On the other hand, the action of Montmorin extended to Barnave. It seemed reasonable to suppose that a combination which reached from Barnave on the Left to Malouet on the Right would be strong enough either to retrieve its errors, or to break it up, in conjunction with the Court.

At the end of January, 1791, Mirabeau became President for the first time, and he occupied the chair with unforeseen dignity and distinction. He had attained the summit of his career. Just then, the king’s aunts announced their departure for Rome. There was much discontent, because, if they could be detained, it would be more easy to keep the king at Paris. Mirabeau made the Assembly feel that interference with the princesses would be contemptible. Twice they were stopped on their way, and twice released. Everybody saw what this implied, and Paris was agitated. A tumult broke out in the Tuileries garden, which Mirabeau, summoned from table, at once appeased. He was confident in his strength, and when the Assembly discussed measures against emigration, he swore that he would never obey a body guilty of inquisitorial dictation. He quelled the murmurs of the Left by exclaiming, “ Silence aux trente voix! ” This was the date of his breach with the Democrats. It was February 28, and he was to dine with the Duke d’Aiguillon. When he came, the door was shut in his face. By La Marck’s advice, he went that night to the Jacobins, hoping to detach the club from the leaders. But he had shown his hand, and his enemies knew how to employ their opportunity. Duport and Lameth attacked him with extreme violence, aiming at his expulsion. The discussion is not reported. But three of those who were present agree that Mirabeau seemed to be disconcerted and appalled by the strength of the case against him, and sat with the perspiration streaming down his face. His reply was, as usual, an oratorical success; but he did not carry his audience with him, and he went home disheartened. The Jacobin array stood unbroken.

On March 4, Lord Gower wrote that the governing power was passing to Mirabeau.

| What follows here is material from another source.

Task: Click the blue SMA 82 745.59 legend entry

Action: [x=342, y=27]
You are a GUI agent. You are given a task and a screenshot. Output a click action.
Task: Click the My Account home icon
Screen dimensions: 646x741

But on the same day he himself avowed to La Marck that he had miscalculated, and was losing courage. On the 25th there was a debate on the Regency, in which he spoke with caution, and dissembled. That day the ambassador again wrote that Mirabeau had shown that he alone was fit for power. Then the end came. Tissot, meeting him soon after the scene at the Jacobins, thought that he looked like a dying man. He was sinking under excess of work combined with excess of dissipation. When he remonstrated with his brother for getting drunk, the other replied, “Why grudge me the only vice you have not appropriated?” It was remembered afterwards, when suspicion arose, that he had several attacks of illness during that month of March. On the 26th he was brought in to Paris from his villa in an alarming condition. La Marck’s interests were concerned in a debate on mineral property which was fixed for the following day. Fortified with a good deal of Tokay, Mirabeau spoke repeatedly. It was the last time. He came back to his friend and said, “Your cause is won, but I am lost.” When his danger became known, it seemed that nothing had occurred to diminish public confidence, or tarnish the lustre of his fame. The crowd that gathered in the street made it almost impossible to approach his door. He was gratified to know that Barnave had called, and liked to hear how much feeling was shown by the people of Paris. After a consultation, which was held on April 1, he made up his mind to die, and signed his will. Talleyrand paid him a long visit, and took away a discourse on the law of Inheritance, which he read in the Assembly before the remains of his friend were cold, but which did not deserve the honour, being, like about thirty of his speeches, the work of a stranger. The presence of Talleyrand, with whom he had quarrelled, was welcome to Mirabeau, who, though not a believer, did not wish it to be thought that he had rejected the consolations of religion. The parish priest came, but, being told of the prelate’s presence, went away; and a report spread that the dying sinner had received the ministrations of a more spiritual ecclesiastic than the Bishop of Autun.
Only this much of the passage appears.